Sometimes I wonder if Esme knows the difference between a walk in beautiful surroundings and ugly ones. I can't tell. When I take her on walks at St Mary's College, for example, I feel as if I'm exposing her to beauty and assisting in the development of her aesthetic sensibilities. But that's probably my imagination. What I can tell for sure is that she picks up on my own moods and responses to our surroundings. So, for her sake, no matter where I am, I find myself maintaining a cheerful disposition and an eye for beauty. I snapped this shot on our way home.
Thursday, April 26, 2007
Saturday, April 21, 2007
turtles without shells
Sometimes Jeff and I jokingly call Esme our little turtle, for the way she pokes her head forward to look around, like a little turtle poking its head out of its shell. Only, she's so soft and little, that the analogy breaks down, because she doesn't have anything resembling a shell, so we have to call her our little turtle-without-a-shell.
I just went to visit the Schroedel family in Chicago, and had a wonderful time. Our babies were fascinated just to sit and observe each other while chewing, pulling, and manipulating various toys set before them. Jenny kept reflecting on how pliable babies are at this stage of life--that a toy could be taken out of their hand without protest, willfulness, or an attempt to control the situation. Their expressions just say: "Oh, this is what is happening right now; the toy is going. I'll wait and see what happens next." They might even watch while the toy is given to the other baby, and feel no flicker of jealousy or competition.
As long as what happens next does not involve hunger, or an overdue diaper change, fatigue, or rolling over and getting an arm trapped underneath the abdomen, then all is well. Natalie and Esme (the yellow blur in the picture above) seemed purely open and interested in each other as fellow creatures. Esme, being two months older, was slightly more aggressive at reaching out and grabbing Natalie's face with all five fingers, which I know from experience can really hurt, so I had to put her out of face-squeezing distance. But besides that, there was no conflict whatsoever.

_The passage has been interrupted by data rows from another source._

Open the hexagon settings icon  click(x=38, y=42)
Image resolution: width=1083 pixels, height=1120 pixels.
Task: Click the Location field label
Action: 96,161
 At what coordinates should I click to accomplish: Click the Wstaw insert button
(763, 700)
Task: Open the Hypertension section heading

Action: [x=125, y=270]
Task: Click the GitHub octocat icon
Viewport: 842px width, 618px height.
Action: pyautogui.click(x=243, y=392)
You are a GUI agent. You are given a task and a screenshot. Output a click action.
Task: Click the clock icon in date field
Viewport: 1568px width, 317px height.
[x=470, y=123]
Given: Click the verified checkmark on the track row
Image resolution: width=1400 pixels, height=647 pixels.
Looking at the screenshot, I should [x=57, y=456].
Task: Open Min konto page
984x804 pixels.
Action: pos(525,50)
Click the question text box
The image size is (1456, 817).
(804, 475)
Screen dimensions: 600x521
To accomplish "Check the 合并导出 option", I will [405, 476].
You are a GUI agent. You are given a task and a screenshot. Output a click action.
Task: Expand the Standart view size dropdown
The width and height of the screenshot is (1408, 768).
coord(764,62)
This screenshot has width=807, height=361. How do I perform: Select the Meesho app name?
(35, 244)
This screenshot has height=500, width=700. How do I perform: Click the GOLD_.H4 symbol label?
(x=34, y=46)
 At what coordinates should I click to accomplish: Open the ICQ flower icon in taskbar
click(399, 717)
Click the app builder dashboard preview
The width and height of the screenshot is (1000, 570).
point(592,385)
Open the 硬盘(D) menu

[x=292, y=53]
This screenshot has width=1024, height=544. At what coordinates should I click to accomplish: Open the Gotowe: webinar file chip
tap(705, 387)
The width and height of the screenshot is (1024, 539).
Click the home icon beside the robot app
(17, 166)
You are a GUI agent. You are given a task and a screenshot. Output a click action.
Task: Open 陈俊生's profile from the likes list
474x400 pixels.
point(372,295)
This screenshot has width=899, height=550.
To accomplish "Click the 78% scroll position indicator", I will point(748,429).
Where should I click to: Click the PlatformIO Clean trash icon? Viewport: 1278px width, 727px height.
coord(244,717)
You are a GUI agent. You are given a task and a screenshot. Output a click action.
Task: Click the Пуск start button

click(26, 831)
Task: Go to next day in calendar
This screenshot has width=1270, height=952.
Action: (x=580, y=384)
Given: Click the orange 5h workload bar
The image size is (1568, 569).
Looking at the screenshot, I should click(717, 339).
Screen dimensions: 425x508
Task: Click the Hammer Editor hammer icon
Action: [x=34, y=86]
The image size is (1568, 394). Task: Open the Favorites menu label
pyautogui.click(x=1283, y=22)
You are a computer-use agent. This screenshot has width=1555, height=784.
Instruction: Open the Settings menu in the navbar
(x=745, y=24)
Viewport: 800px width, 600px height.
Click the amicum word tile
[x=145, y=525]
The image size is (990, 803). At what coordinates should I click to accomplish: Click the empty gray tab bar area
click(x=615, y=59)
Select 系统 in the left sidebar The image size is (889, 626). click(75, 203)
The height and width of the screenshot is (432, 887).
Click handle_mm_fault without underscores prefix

It's amazing to me to think of the fact that everyone starts out more or less like this. I'm not saying we don't have inherited hang-ups or a "fallen nature" and all of that blah blah blah. But we do start out rather shell-less and open to others, open to love, and capable of making observations without knee-jerk value judgments. With Esme in particular, who is only seven months old, I can honestly say that I've tried my utmost to surround her with only love and comfort and keep hurts and unmet needs to a minimum insofar as I've been able, around the clock. I measure out small struggles for her, like allowing her to get frustrated in her first attempts to crawl and move (I won't intervene despite how piteous her complaints can sound), but beyond that, I'm at her beck and call. I know too that my parents did the same for me in my first few months and years on this earth; like Esme I was sandwiched within the hot house warmth of parental affection-- no shell required.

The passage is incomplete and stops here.